İzmir'in değerli kent aydını, kentin kültür hamallarından biri, öğretmen, yazar Recai Şeyhoğlu'ndan bir mail geldi. Şeyhoğlu, İzmir'i yerelde yönetmeye talip, başta büyükşehir olmak üzere, tüm adaylara kültür penceresinden bakarak, bazı önerilerde bulunmuş.
Sevgili Recai Şeyhoğlu ağabeyimiz, şunları söylüyor:
"İzmir'de yaşamak, bu kentin havasını solumak, bir sevinç kaynağı. Bu sevinci, kentlilik bilinciyle donatmak uğruna, hepimiz elimizden geldiğince çaba harcıyoruz. İnanıyorum ki, sizler de böylesi çabalara ilgisiz kalmak istemediğiniz için, yerel seçimlerde İzmir'i yönetmeye aday oldunuz. Hepinize demokratik kültürün egemen olduğu, sağlıklı ve erinçli bir seçim dönemi dilerim.
Sayın adaylar, bilindiği gibi İzmir'de henüz Türkiye Yazarlar Sendikası, Edebiyatçılar Derneği ve PEN'in bir bürosu, buluşma adresi yok. Halkçıkatılımcı- demokrat olduklarını savlayan belediye başkanlarının, bu konuya ilgi göstermeleri, daha önce birçok kez dillendirilse de, sonuç alınamadı. Bir dönem YAZARLAR EVİ projesi, Ahmet Piriştina'nın dikkatine sunuldu (Dinçer Sezgin, Radikal), ancak başarıya ulaşılamadı.
Oysa dünyanın tüm çağdaş ülkelerinde, böylesi mekanlara önem verilir; yazar örgütleri kendilerine özgülenen çatıların altında toplantılar yapar, etkinlikler düzenler, kent kültürüne katkıda bulunurlar.
Ayrıca belediyelere kültürsanat politikaları konusunda yol göstererek bir tür kültür danışmanlığı yapmış olurlar. Belediye başkanları, kamu vicdanının sesi demek olan yazarlarla görüşmeler yaparak kendilerine bir yön çizerler. Aslında bu tür girişimlere şimdiden başlamak gerekli.

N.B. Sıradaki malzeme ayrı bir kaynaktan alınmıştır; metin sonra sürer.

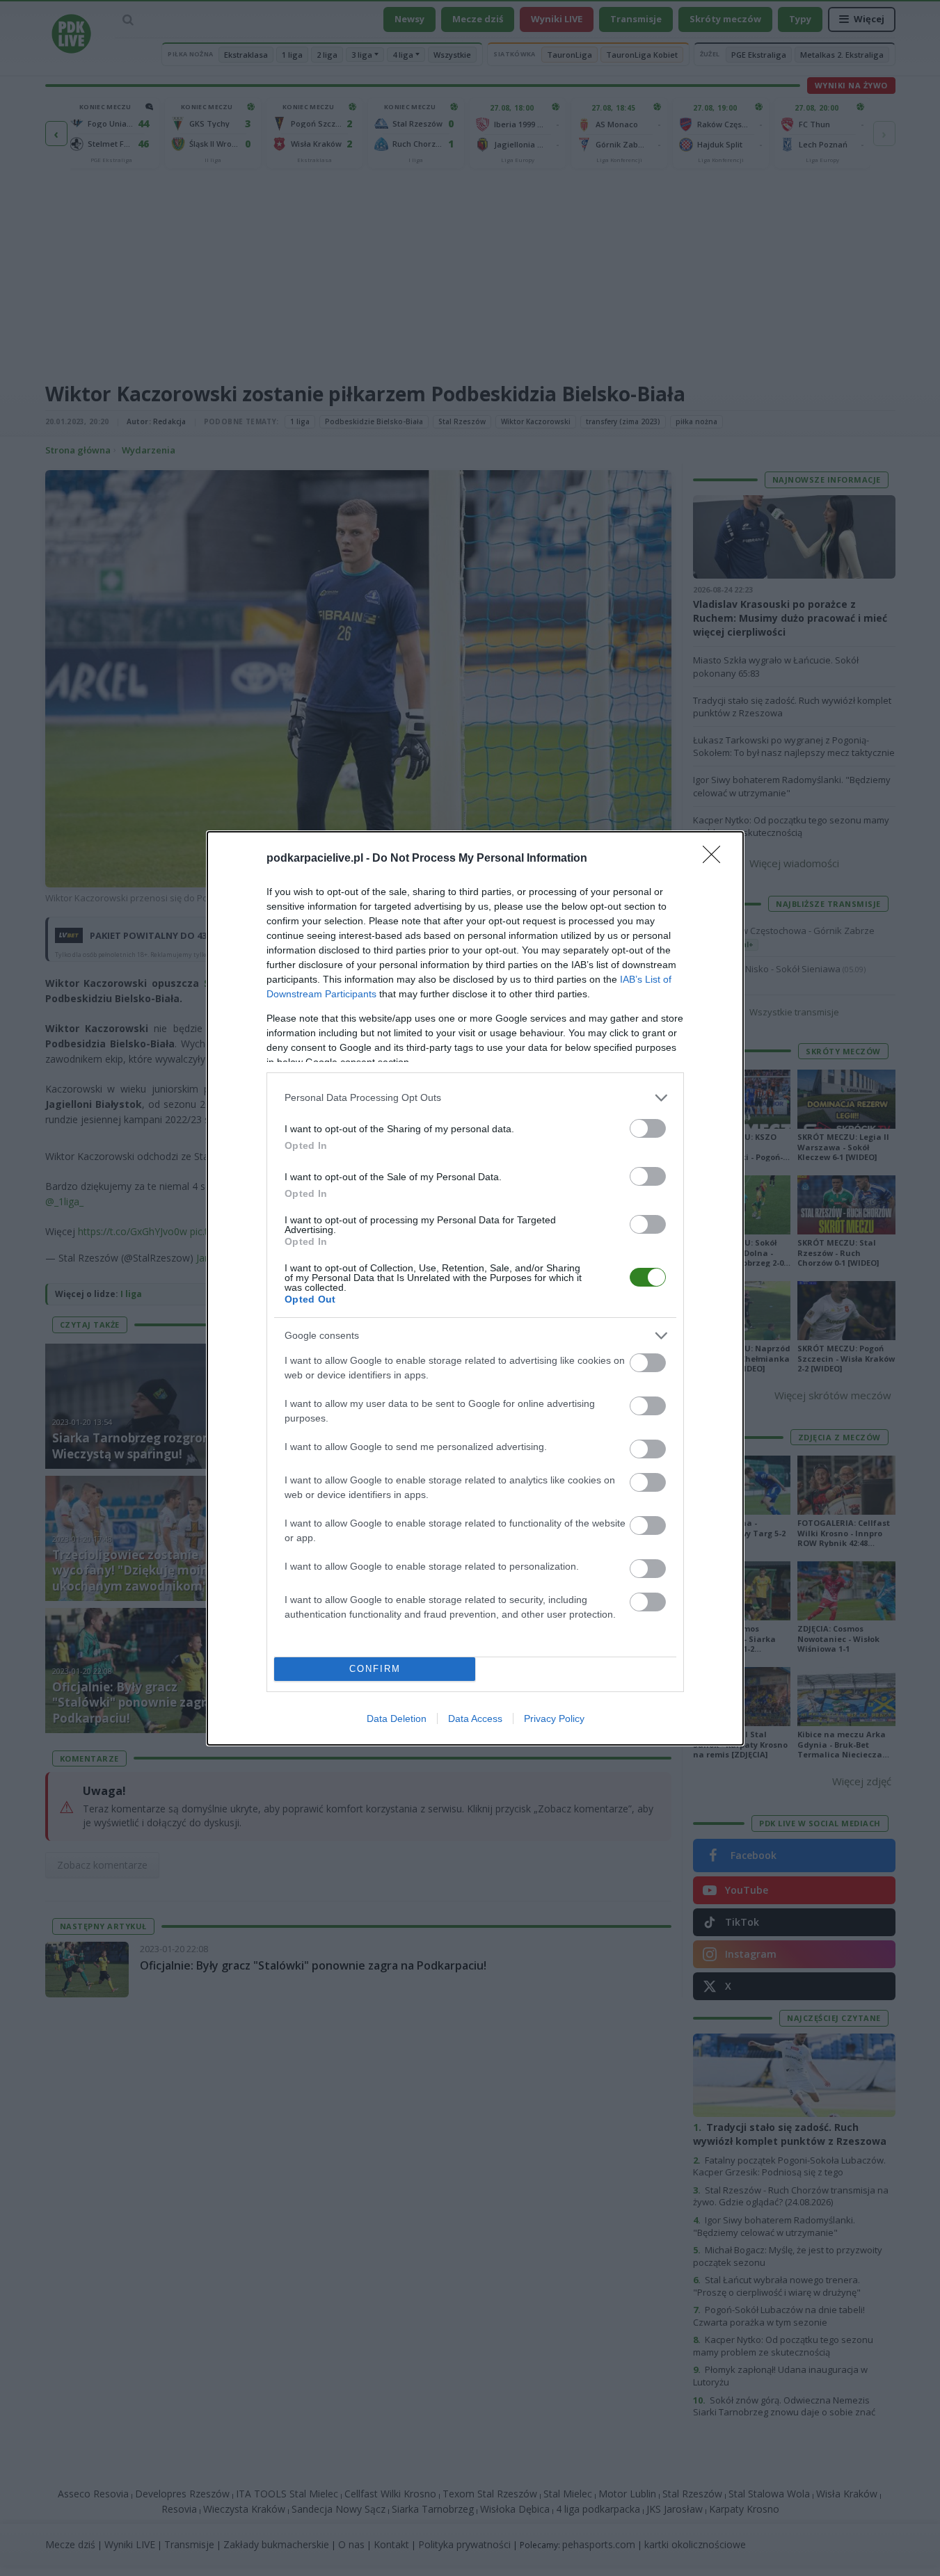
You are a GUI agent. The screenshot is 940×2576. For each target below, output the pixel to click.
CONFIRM (375, 1669)
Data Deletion (397, 1718)
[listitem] (475, 1097)
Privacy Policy (554, 1718)
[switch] (648, 1128)
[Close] (716, 859)
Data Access (475, 1718)
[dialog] (475, 1288)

Seçim dönemlerinde hemşehri dernekleri, sendikalar, etkili kişiler, esnaf odaları vb. odaklar nasıl ziyaret ediliyorsa, benzer şekilde güzel sanatlar fakülteleri, edebiyat dergileri, tiyatrobale- opera kurumları, yayınevleri, ozan-yazar buluşmalarına tanıklık yapan kitabevleri de ziyaret edilmeli ve adaylar hem bakış açılarına yeni bir boyut kazandırmalı hem de İzmir'i bir bütün olarak kucaklamalıdırlar.
Göreve geldiklerinde, kendilerine kültür-sanat danışmanlığı yapacak olan kişileri belirlerken de, bu örgütlerin rehberliğinden yararlanmanın yolunu şimdiden aramalıdırlar.
Şurası çok önemli çünkü:
Bir belediye başkanının kültür sanat danışmanı, "arkadaş, hemşehri, arkadaşının eşi, dostunun dostu, bölgecilik" gibi feodal kartlarla değil "yeterlilik" kartıyla seçilmelidir.
Böyle bir seçim de, ancak yazar örgütlerinin görüşünün alınmasıyla mümkündür.
Kısacası belediye başkanlarının kenti iyi yönetiyor olmaları, danışmanlarının seçiminde gösterdiği özenle ilişkili. İşin içine kültür ve sanat gibi geniş bir pencere girince, bu seçim çok daha fazla önem kazanıyor.
Dikkatinize sunar, duyarlılık ve başarılar dilerim.
" Sevgili Recai Şeyoğlu'nun yazdıklarına katılıyorum. Doğru bir yaklaşım. Kanımca İzmir'i yönetmeye talip olan tüm adaylar, bu yaklaşımı ciddiye almalı.